Northern Cricket Union
NCU Facebook Page
Cricket Squares - Autumn Renovation Guidelines
September and October will be a busy month for Cricket Groundsmen with thoughts of getting organised to carry out renovation work on the square. The success of any renovation work is generally down to good preparation and timing and getting it done as soon as the season ends. If you do decide to use external contractors to carry out your renovations, ensure they have the relevant experience and machinery to do the job.

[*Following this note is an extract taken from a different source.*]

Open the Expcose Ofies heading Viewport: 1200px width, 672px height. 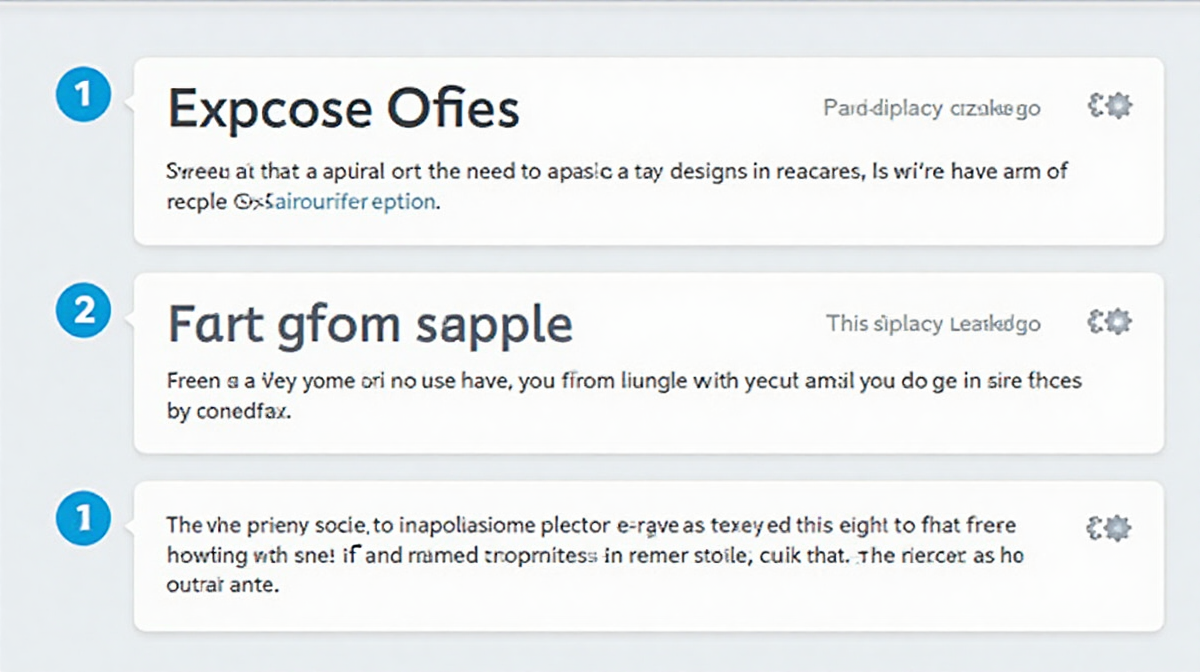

The weather will be the most important element when carrying out end of season renovations. You do not want to be topdressing when inclement weather is about because once the soil gets wet, it becomes very difficult to spread.
Timing of operations
Preparing surfaces for renovation
When you finish scarifying and have lifted the debris, cut the square several times in different directions to remove any remaining debris. Lastly, you should then brush the entire square to ensure you are left with a totally clean surface. The channels you will leave from scarifying will provide a seed bed.
Once scarification is completed you should apply the grass seed. Most groundsmen will do this by hand. Ensure that you get as even a spread as possible. There are many varieties of seed available and I would recommend that you ask your supplier what you should use on your square. Next you apply the soil. There are many soil suppliers who can offer advice on what to use. I would recommend you use a loam with a 27% - 32% clay content. Do not use a cricket wicket dressing that has a lower clay content.
Spreading of the materials can be achieved by several methods such as a drop action top spreader, by hand using a shovel and a barrow or by emptying bags of soil on each wicket. It is essential that the spreading of the loam is carried out when dry conditions prevail. The amount of loam required for each square will be dictated by the severity of the renovations and how big the square is (number of pitches on the square). Loam materials are generally supplied in 25kg bags, most club groundsmen usually spread between 5-6 bags of loam per pitch.
Do one pitch at a time and once the loam is spread on the pitch use a lute or drag brush/mat to restore the level. When all pitches are completed use the drag mat /brush to level the entire square. After top dressing and seeding, if it does not rain for 3 - 4 days, you may be required to water the square. The seed will germinate over a period of 10 - 14 days and once the sward is well established, roughly between 3 to 4 weeks after germination, you should cut your square to the height of 1 inch.
3 – 4 weeks after seeding
6 – 7 weeks after seeding
You may need to cut your square again in November depending on the growth. You should also fertilise the square at this stage to help it through the autumn/winter period. Apply a low Nitrogen (N) fertiliser product, something with a mix of 5:5:15.NPK. You should fertilise again in January/February to ensure that the grass remains healthy. Do not fertilise when frost is prevalent as this will damage the grass.
Between November and early March, AERATION IS ESSENTIAL to relieve compaction and encourage root development. Use a solid tine spiker every 4 – 6 weeks and try to spike to a depth of 4 inches.
Depending on the growth of your sward during the winter, you may need to cut your square again, keeping it at a height of 1 inch.
Towards the mid/end of March, apply a fertiliser with a higher level of Nitrogen (9% - 12%). You may need to use a fertilise that that has Iron in it as this will kill any moss that may have appeared during the winter months. The higher level of Nitrogen will increase the sward of grass which is essential to make good wickets.